You might be wondering what all is involved in self-publishing. What, exactly, does an author have to do in order to self-publish.

Everything. And I do mean everything. Most POD publishers (Print-on-Demand) will editor your work for you, for a fee. But it can cost several thousand dollars, and that’s money I just don’t have. My editing process is pretty much on-going. I am never really satisfied with what I come up with. The last novel I wrote I spent eight hours a day seven days a week for over two months editing it on my computer. Once I could no longer find any errors I ordered a printed copy and edited the hard copy. Once I made those changes I ordered copies for my family and friends and had them go through it. Then I had to change those mistakes, and that in itself is a job and a half.

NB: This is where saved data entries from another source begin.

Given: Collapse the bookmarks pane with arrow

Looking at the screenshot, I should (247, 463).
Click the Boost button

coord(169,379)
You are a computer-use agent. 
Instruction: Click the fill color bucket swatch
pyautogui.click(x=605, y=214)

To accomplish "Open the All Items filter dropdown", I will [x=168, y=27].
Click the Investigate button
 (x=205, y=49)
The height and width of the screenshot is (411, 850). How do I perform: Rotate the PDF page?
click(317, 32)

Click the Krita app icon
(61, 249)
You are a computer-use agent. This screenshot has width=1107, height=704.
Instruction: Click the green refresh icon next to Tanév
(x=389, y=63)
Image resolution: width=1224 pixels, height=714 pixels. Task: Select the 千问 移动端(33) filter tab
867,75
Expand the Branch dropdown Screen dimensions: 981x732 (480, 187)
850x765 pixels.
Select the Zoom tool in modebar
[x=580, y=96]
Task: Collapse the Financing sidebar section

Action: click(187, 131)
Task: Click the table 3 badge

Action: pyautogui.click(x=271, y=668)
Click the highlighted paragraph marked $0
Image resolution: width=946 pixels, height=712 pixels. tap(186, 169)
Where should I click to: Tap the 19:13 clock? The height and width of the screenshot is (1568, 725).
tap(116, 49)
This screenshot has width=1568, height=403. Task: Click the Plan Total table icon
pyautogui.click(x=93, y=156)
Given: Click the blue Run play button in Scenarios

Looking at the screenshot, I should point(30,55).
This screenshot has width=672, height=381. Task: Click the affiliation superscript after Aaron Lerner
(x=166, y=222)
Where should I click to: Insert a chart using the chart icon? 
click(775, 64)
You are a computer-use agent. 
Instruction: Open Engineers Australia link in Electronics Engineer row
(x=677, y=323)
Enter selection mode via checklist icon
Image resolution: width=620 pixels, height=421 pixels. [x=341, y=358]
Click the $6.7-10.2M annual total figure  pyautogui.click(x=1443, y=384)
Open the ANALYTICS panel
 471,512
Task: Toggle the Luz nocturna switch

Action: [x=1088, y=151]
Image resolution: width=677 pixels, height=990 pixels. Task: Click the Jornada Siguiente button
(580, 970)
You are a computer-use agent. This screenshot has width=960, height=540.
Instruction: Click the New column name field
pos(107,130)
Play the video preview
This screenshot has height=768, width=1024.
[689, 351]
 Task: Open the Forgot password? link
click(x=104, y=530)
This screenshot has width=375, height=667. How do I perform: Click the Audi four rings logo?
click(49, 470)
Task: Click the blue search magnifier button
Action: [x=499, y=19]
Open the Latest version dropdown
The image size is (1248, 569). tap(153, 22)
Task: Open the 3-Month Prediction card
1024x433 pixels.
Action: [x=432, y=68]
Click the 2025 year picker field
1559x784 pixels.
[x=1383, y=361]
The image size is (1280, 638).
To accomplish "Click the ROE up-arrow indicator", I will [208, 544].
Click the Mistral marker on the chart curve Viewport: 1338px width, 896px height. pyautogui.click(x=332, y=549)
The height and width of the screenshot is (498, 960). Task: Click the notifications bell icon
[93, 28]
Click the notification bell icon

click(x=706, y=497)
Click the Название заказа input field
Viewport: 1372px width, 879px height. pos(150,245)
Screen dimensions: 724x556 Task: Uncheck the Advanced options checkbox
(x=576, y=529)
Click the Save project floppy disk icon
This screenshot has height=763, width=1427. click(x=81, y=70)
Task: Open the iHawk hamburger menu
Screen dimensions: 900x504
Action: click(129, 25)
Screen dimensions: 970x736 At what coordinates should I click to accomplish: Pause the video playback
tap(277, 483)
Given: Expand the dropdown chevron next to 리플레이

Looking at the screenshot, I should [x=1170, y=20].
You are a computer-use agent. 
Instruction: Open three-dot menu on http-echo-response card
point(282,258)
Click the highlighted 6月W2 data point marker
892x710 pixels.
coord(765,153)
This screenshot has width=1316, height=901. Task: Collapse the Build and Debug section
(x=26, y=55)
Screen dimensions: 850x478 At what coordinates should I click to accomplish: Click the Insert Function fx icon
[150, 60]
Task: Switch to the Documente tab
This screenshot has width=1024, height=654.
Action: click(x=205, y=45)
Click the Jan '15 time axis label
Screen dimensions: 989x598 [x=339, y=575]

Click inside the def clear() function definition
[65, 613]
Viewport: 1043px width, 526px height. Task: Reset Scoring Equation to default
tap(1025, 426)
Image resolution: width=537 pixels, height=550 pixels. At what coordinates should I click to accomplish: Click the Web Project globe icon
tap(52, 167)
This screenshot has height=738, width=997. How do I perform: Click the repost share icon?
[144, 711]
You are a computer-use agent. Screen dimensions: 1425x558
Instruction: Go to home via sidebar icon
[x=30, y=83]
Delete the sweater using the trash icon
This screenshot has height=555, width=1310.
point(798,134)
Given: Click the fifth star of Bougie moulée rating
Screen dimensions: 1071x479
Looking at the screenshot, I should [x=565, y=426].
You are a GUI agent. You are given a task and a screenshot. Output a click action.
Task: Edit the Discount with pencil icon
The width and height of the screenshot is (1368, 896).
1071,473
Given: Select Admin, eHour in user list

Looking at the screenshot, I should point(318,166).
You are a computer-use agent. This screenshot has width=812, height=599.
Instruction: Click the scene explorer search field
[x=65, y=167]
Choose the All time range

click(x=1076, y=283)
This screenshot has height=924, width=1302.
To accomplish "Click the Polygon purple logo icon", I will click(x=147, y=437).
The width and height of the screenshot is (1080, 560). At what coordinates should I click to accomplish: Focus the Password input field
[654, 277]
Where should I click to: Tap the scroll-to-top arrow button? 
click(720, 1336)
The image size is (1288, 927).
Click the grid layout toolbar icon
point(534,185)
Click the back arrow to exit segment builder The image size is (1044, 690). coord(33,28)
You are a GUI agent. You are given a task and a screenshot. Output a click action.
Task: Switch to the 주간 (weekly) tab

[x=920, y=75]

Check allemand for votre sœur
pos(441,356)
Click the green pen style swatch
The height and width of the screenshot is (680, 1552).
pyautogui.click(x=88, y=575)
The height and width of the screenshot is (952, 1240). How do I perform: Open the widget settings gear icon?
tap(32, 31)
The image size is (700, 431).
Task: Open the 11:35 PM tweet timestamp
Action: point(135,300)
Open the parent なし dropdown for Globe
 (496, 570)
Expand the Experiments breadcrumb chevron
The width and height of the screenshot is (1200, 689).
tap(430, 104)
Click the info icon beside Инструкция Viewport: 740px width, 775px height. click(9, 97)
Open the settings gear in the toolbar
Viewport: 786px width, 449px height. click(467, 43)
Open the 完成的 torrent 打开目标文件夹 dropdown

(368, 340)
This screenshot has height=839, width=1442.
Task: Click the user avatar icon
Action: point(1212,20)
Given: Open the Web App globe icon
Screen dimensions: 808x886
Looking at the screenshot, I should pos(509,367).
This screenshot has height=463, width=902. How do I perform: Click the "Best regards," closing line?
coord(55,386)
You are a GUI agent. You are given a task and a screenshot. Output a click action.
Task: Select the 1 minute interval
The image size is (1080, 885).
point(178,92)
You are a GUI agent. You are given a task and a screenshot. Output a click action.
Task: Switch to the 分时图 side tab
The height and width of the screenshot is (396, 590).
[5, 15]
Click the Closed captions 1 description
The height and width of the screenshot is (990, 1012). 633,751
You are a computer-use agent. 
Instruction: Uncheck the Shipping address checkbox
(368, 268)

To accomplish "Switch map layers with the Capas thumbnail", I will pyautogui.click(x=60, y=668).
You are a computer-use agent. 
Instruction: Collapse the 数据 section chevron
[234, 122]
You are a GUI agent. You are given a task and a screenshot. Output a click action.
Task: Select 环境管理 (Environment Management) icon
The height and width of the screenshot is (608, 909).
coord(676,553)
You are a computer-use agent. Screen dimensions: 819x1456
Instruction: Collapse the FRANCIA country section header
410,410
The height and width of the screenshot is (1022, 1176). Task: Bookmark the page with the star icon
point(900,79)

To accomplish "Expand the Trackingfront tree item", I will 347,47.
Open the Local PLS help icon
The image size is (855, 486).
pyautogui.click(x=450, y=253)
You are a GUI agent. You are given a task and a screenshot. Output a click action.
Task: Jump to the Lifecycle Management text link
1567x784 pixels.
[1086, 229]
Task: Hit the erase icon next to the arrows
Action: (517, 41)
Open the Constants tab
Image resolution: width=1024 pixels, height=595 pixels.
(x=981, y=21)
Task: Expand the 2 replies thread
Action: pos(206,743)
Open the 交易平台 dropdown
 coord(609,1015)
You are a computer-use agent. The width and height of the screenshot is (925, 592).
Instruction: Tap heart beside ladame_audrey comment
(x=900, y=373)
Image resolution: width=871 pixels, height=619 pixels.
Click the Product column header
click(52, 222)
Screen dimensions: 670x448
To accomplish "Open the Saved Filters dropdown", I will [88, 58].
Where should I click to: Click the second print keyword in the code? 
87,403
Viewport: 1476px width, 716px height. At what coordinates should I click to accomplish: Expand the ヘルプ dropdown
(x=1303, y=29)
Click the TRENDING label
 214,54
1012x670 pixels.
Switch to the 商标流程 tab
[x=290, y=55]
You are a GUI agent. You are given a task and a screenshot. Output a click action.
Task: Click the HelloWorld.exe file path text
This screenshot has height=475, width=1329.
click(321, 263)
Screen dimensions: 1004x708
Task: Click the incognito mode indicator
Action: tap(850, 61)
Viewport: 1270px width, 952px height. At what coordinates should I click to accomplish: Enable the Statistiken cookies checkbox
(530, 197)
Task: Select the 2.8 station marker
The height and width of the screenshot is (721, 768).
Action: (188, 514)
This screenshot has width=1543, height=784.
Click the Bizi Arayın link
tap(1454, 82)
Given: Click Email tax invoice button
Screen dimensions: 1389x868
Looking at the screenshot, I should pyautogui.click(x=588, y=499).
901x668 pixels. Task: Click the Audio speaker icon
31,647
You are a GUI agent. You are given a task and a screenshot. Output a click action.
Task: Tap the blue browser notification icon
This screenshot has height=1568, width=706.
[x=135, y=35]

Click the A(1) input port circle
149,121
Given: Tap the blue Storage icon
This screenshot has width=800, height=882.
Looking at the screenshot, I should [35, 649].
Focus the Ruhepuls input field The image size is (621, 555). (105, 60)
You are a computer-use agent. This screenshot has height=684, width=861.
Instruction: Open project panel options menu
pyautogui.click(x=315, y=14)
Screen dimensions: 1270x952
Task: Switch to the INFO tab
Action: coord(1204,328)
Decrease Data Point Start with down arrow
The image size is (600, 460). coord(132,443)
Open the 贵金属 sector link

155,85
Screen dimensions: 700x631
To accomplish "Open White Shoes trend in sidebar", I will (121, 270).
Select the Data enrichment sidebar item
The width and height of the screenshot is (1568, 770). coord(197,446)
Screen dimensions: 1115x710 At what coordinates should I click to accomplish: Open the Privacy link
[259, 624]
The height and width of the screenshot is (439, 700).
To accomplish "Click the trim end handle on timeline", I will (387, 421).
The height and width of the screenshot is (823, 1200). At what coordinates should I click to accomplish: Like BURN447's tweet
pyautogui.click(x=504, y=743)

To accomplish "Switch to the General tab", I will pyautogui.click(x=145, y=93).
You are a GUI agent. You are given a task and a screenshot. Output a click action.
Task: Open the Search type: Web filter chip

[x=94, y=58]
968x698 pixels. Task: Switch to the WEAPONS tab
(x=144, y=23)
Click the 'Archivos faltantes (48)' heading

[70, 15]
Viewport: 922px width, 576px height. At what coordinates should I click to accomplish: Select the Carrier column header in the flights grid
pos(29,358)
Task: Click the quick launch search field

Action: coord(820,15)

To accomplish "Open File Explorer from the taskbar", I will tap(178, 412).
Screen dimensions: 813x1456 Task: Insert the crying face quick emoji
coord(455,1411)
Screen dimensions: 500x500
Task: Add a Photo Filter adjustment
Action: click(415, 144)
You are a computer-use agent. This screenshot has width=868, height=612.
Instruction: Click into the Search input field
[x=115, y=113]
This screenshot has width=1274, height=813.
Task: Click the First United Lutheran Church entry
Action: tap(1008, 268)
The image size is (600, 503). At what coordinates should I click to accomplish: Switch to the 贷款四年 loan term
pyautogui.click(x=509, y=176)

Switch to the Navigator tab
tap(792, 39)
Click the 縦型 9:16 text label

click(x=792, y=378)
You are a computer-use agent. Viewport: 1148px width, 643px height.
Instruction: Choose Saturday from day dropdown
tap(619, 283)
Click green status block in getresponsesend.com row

The POD company that I use does not accept MS Word documents. When I upload the word document, the company changes it to a read-only PDF document. Unfortunately, the way the PDF document prints out is not the same as it does when it’s in Word format. So I spent countless hours adding in pages and spaces and reformatting the entire manuscript trying to get the PDF document to print out the way I want it to. Before you can even upload your completed files you have to decide what size the book will be, what type of paper you want it printed on, what type of binding, if it’s hard cover or paperback or if you want it in black and white or full color. I also design my own cover for my books. The little synopsis that appears on the back is written by me. I have my own storefront through Lulu  but again, I have to design the whole thing and keep it up and running.

Keep in mind that anyone can slap any dribble on paper and have it self-published. But that doesn’t mean that people will find it. Once you get the book designed and printed and perfect, then you have to get the word out. All advertising, book signings, getting interviews….it all falls on the author to handle all of this. Unless, of course, you are willing to pay the POD company to handle all of this for you. Most self-published authors are living paycheck t o paycheck so most of us have to resort to advertising that is little to no cost. And trust me, free advertising doesn’t exactly get your name out there. As a self-published author you will soon find yourself in a sea of self-published authors. Trying to make a name for yourself can be even harder than if you go the traditional publishing route.

So, is it a “quick-fix?”

No, I just think it’s an option. Those of us who choose to go this route have our reasons. Yes, many of us choose to self-publish because we cannot get published with a traditional company. Others want to retain complete control over their work, others do it just because they want to. If you think that self-publishing is something that you can do real quick to get your work out there, then I am afraid that you are going to be very unpleasantly surprised. Going the self-publishing route takes months and months of hard work after you’ve written the manuscript. The more work that you choose to do yourself then the longer it will take and the more work there will be for you to do. You have to not only be creative in your writing, but also have to come up with some pretty creative ways to get your name out there and promote yourself. Is it worth it? Oh yes, to hold a copy of your book in your hand is always worth the time and effort put in to it. I don’t think self-publishing is for everyone, especially if you do not have the time and energy it takes to devote to marketing yourself. But for many, it has definitely helped to get them that much closer to becoming a household name.